Home » La fisioterapia, un sostantivo che racchiude tante speranze
Intervista L'opinione Lady Sport

La fisioterapia, un sostantivo che racchiude tante speranze

La fisioterapia, quella parola magica che racchiude speranze e gioie di ogni persona che ne affronta il percorso. Grandi, piccoli, gente semplice, calciatori, calciatrici, lavoratori, professionisti e non, tutti insieme alla linea di partenza per cercare di arrivare a quel traguardo cosi difficile da raggiungere. Ogni mattina, per sei giorni alla settimana, ti ritrovi con le stesse persone e condividi con loro i tuoi stati d’animo. Si parla di come è andata la notte, di quanti e quali dolori abbiamo avuto durante la giornata, ma soprattutto si diventa come una famiglia.

Ad ogni esercizio si alza il pollice per sostenere l’altro, ogni passo in più che si fa corrisponde ad un sorriso da parte di tutta la sala. Naturalmente tutto coadiuvato da una staff sempre cordiale e disponibile. Il loro sorriso ti fa capire che tutto nella vita si può affrontare, basta solo impegnarsi e crederci.

In quella sala incontri persone con ogni tipo di trauma: dal giocatore che si è infortunato e non giocherà per gran parte del campionato, alla ragazza che gioca a calcetto per hobby e dovrà stare lontana dai campi per alcuni mesi. Dalla signora che non riesce a muovere una mano, alla ragazza che si è rotta una spalla cadendo dal letto.

Poi ci sono io , ho rotto il menisco correndo, sono due mesi che sono ferma e sembra che non potendo fare per un’ora al giorno il mio sport preferito, il mondo mi sia crollato addosso. Cerco sguardi compiacenti, persone che soffrano come me, che provino i miei stessi stati d’animo, che capiscano la mia voglia di infilare nuovamente le scarpe da corsa e ripercorrere la ciclabile almeno per un’ora al giorno…

Poi alzi lo sguardo e ti accorgi che alla macchina long estension c’è lui, un signore sempre con il sorriso, fa i suoi esercizi ogni giorno senza lamentarsi, ascolta le nostre chiacchiere sorridendone. Si alza, cambia esercizio e ti accorgi che ha una gamba sola, al posto dell’altra ha una protesi. Ti fermi, rifletti, torni indietro con la mente a tutte le tue lamentele fatte ad alta voce, alla tua leggerezza nel sentirsi privata di quell’ora di corsa, al tuo scoraggiamento iniziale perché nel post operatorio hai avuto complicazioni. Ti passa tutto per un attimo velocemente, come se riavvolgessi il nastro di un cassetta nel registratore.
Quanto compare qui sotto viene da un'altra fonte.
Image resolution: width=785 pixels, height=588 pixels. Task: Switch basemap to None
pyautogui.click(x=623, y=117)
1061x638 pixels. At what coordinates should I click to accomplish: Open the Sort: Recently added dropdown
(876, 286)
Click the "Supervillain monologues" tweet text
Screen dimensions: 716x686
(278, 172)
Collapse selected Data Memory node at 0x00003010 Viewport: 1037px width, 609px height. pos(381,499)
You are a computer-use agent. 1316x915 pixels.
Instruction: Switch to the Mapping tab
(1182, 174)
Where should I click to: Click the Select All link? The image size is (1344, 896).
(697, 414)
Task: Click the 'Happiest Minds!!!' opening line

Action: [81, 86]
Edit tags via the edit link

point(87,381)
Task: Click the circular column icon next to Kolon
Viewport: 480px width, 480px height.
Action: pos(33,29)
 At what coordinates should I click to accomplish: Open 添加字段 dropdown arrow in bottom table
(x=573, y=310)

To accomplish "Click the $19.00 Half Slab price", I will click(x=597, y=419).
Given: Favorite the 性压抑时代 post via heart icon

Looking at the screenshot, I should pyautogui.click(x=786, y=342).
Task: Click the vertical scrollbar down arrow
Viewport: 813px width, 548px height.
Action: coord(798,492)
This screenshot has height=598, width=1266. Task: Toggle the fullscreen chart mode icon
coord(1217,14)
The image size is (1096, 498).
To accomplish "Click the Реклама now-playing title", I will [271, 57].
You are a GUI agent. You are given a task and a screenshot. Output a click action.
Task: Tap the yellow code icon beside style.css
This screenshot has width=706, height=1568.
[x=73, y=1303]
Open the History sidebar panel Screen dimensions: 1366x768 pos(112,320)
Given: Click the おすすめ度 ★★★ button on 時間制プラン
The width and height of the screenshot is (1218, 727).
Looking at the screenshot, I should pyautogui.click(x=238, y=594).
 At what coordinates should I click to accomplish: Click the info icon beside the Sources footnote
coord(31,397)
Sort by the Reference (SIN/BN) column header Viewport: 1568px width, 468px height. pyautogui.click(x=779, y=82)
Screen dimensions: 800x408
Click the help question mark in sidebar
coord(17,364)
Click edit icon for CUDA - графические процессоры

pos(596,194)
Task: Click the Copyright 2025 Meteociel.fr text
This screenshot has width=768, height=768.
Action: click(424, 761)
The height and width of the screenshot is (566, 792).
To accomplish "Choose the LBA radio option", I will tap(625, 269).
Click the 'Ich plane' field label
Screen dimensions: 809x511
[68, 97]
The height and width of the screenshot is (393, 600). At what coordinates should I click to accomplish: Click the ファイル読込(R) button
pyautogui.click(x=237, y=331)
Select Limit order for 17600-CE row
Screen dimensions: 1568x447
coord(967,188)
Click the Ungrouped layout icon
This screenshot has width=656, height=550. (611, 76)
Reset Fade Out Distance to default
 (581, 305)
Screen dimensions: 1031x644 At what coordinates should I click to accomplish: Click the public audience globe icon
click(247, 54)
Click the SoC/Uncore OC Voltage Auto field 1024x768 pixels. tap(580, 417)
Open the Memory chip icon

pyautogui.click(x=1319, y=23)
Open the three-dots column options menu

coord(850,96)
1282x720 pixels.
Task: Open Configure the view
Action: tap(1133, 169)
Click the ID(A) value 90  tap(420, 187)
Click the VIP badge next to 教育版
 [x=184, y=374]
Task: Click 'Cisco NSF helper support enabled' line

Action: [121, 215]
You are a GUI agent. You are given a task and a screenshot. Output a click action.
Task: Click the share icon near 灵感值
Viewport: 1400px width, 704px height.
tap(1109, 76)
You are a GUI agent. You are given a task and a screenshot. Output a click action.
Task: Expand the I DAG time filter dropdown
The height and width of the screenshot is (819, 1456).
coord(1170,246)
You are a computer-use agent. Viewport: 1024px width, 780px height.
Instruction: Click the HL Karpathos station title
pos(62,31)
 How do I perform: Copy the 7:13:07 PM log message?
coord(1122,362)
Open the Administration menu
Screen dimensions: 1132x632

Lui ti guarda e tu lo fissi cercando ti chiedergli scusa senza usare parole, ma solo con l’espressione del tuo viso.

L’indomani si ricomincia, altre due ore di fisioterapia, stesso posto e stessi interpreti, ma con uno spirito diverso, quello del guerriero. La forza che non trovavi te l’ha regalata lui con il suo silenzio.